== Extract to read ==
These funds sustained the cultural revolution, which, in turn, gave rise to the political uprising from which Irish sovereignty would ultimately flow.
This collection is beautifully designed, and colour illustrated with a wide selection of original images and hand-written postcards.
It even features an introduction by President Michael D. Higgins.
Lily at Lissadell, by Judi Curtin. O’Brien Press. £11.99
When Lily is a young teenager, the time comes for her and her friends to leave school and find work; some are emigrating to America, some going to work in shops. Lily is going into service in the Big House – Lissadell.
Lily’s employers, the Gore-Booth family, are kind, but life as a young housemaid can be hard: Lily works long days, she has to learn to get along with the staff, particularly her roommate, the sullen and uncommunicative Nellie, and she misses her home and family.
But when Maeve, daughter of Constance Markievicz and niece of the Gore-Booths, comes to visit and decides to paint a portrait of Lily an unusual friendship begins between the two girls from such different worlds.
Best-selling children’s author Judi Curtin offers a warm and engaging story about friendship, life in the early 20th century and how the political world affects everyone.
Wild Atlantic Way – light on the water, shadows on the land, photographs by Giles Norman. O’Brien Press. £32
Renowned Irish photographer, Giles Norman, received his first camera forty years ago on his 18th birthday, and it was from his parents’ garden in Co. Cork that he first photographed the wild Atlantic tides. His vast portfolio travels beyond the Irish shores, but it was Ireland’s dramatic coastline that first inspired Giles to become a photographer, and it’s the landscape that continues to drive his artistic passion today.
Through this stunning collection of black and white images, Giles takes you on a journey along Ireland’s west coast, travelling from Kinsale in the south up to Donegal in the north. This beautiful hardback edition, featuring over 130 photographs, captures the contrasting textures and tones of this breath-taking coastline.
Discover the spectacular treasures of this 2,500km trail through Giles Norman’s lens, from intimate coastal inlets to towering cliffs and windswept beaches, and explore the endless beauty that the Wild Atlantic Way has to offer.

== Data for review ==
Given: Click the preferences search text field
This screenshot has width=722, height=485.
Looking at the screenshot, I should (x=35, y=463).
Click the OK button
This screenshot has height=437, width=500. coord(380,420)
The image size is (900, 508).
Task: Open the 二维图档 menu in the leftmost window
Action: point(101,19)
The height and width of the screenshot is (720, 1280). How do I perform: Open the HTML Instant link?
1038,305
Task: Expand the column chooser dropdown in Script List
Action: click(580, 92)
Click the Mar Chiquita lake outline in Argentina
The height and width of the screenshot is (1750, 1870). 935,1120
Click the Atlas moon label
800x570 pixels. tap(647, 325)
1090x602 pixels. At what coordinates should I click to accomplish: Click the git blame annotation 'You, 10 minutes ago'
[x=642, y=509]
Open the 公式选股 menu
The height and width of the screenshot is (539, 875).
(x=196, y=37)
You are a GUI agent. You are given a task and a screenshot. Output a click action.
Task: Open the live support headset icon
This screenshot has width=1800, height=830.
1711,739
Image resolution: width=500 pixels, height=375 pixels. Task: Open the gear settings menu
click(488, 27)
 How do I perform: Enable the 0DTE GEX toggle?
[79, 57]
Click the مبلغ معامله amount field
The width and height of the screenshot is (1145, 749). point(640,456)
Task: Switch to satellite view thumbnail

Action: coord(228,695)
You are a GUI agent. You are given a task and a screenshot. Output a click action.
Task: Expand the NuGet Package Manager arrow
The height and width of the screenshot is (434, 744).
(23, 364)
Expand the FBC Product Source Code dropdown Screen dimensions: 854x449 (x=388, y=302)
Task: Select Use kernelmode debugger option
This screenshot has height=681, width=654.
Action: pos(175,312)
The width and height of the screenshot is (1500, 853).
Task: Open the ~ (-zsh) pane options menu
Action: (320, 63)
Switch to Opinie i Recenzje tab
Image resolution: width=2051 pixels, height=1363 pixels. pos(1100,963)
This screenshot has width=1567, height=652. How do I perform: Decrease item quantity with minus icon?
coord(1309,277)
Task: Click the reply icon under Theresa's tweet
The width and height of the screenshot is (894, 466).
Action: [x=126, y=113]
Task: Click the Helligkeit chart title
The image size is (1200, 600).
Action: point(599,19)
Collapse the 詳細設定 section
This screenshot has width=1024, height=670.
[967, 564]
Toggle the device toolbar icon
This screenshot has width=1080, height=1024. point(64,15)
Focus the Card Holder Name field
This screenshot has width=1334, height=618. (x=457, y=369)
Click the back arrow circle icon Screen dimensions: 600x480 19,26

== Exercise directions ==
Carry on the Irish book roundup above, starting after its closing sentence about the Wild Atlantic Way photograph collection.

== Written answer ==
The Metal Mountain, by John Healy. Etruscan Books. £14.95
London is a city of ruins and rubble: in fighting against a police state Britain has become almost a police state itself. Rationing is still in place, the black market is thriving, medical shortages have resulted in antibiotics being watered down. Though Britain was possessed of great decency there was a limit to what it might be expected to bear after suffering six years of war. The barbarities of war had changed peoples' attitudes; nobody thought of foreigners in terms of human beings.
New arrival seventeen-year old Bridget Kelly dreams of a world where everyone is equal. She is courageous and determined and in terrible danger. Her young nephew Michael schemes and plots to win the metal mountain, a gothic edifice, a treacherous Hades, a fabulous kingdom of iron. Meanwhile, his young aunt has come under the scrutiny of the British secret police. Blackmail, betrayal and murder follow. A perverse grand tragedy with an edge of iron, The Metal Mountain is John Healy’s second novel, published 30 years after his award-winning autobiography The Grass Arena,
Reindeer Down! An Irish Christmas Tale, by Natasha Mac a’Bháird. O’Brien Press. £13.99
Santa’s sleigh is flying over Ireland, delivering presents to all the boys and girls. But then there’s a crash! Dancer hurts her leg and can’t pull the sleigh. What will Santa do?
Rory, the smallest reindeer, has a great idea. It’s full speed ahead to visit the deer in the Phoenix Park. Can they help Santa continue with his journey?
A heart-warming picture book adventure for Christmas, from children’s writer Natasha Mac a’Bháird.